I like things that are interdisciplinary, and I like finding links between subjects. That's what I love about the academic enterprise. It involves building a network of knowledge, and over time it becomes richer and richer.
Everything is related in your brain. If you learn about art and you learn about science, those two subjects are connected in your brain because everything is connected in your brain...maybe not directly, but if both things are in there, they will be connected in some way.
At uni, I did a course about the history of political ideas. Among the texts we read were Hobbes's Leviathan and Locke's Second Treatise of Government. So, I thought of them as thinkers and writers about political ideas. But then, years later, when I was studying education, I came across the same names, and learned that they had had a huge influence in that area. Then, later still, when I was learning about English literature and the relationship between science and poetry, there they were again. And I started to seek them out and reread their work. I came to see them as representative of the age in which they lived.
And that's one of the joys of learning and study. You learn about something or someone in one context, and then, when you encounter them/ it in a different context, you already know something about them/ it, and now you know more about both the context and the person or issue. There's something really exciting to me about that.

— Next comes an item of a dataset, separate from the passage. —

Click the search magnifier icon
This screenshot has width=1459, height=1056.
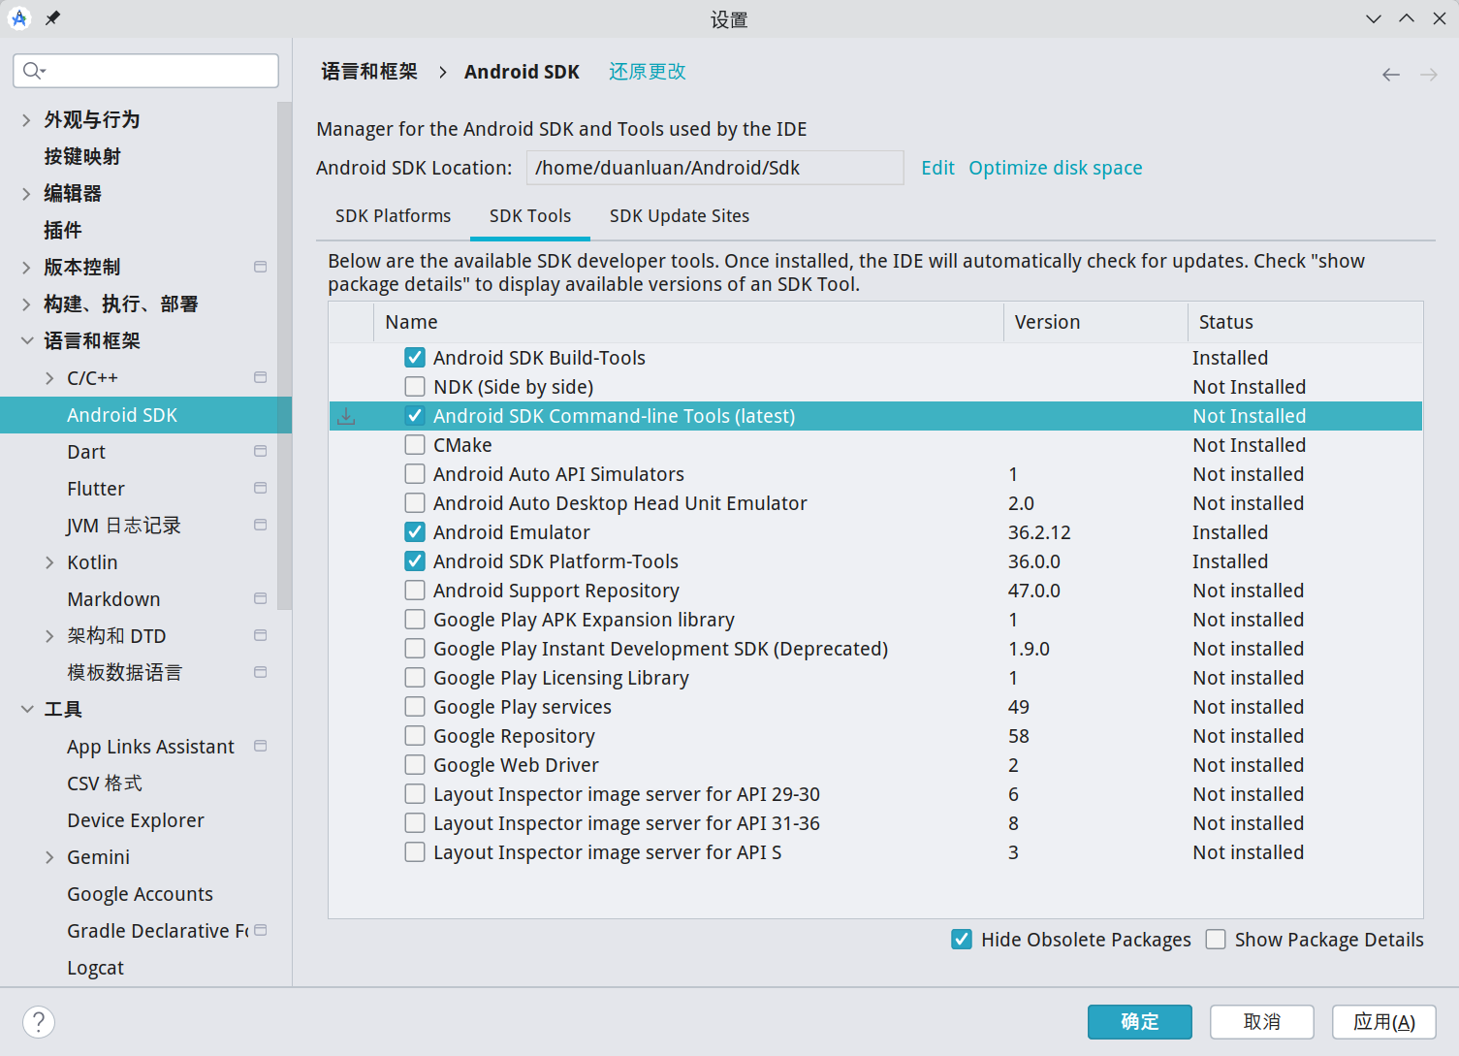point(33,71)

It's about real learning and real intellectual engagement. It's about building something. I can learn about John Locke for example, so, when I read the poetry of William Blake and I read a book like Northrop Frye's Fearful Symmetry, which is about how to understand Blake's poetry, and in that book he writes about how Blake had a fundamental disagreement with Locke and his philosophical approach, there's a whole extra dimension for me because I know about Locke for myself, so I can weigh up Blake's view and Northrop Frye's view, and it enriches my understanding of a whole range of things - Blake, Locke, literary criticism, philosophy, science, the 17th century (when Locke lived), the 18th and 19th centuries (when Blake lived). Learning is not a linear thing. It's like you have all of these masterpieces in your head that you've been working on, and when you learn new things, you work on multiple masterpieces at the same time.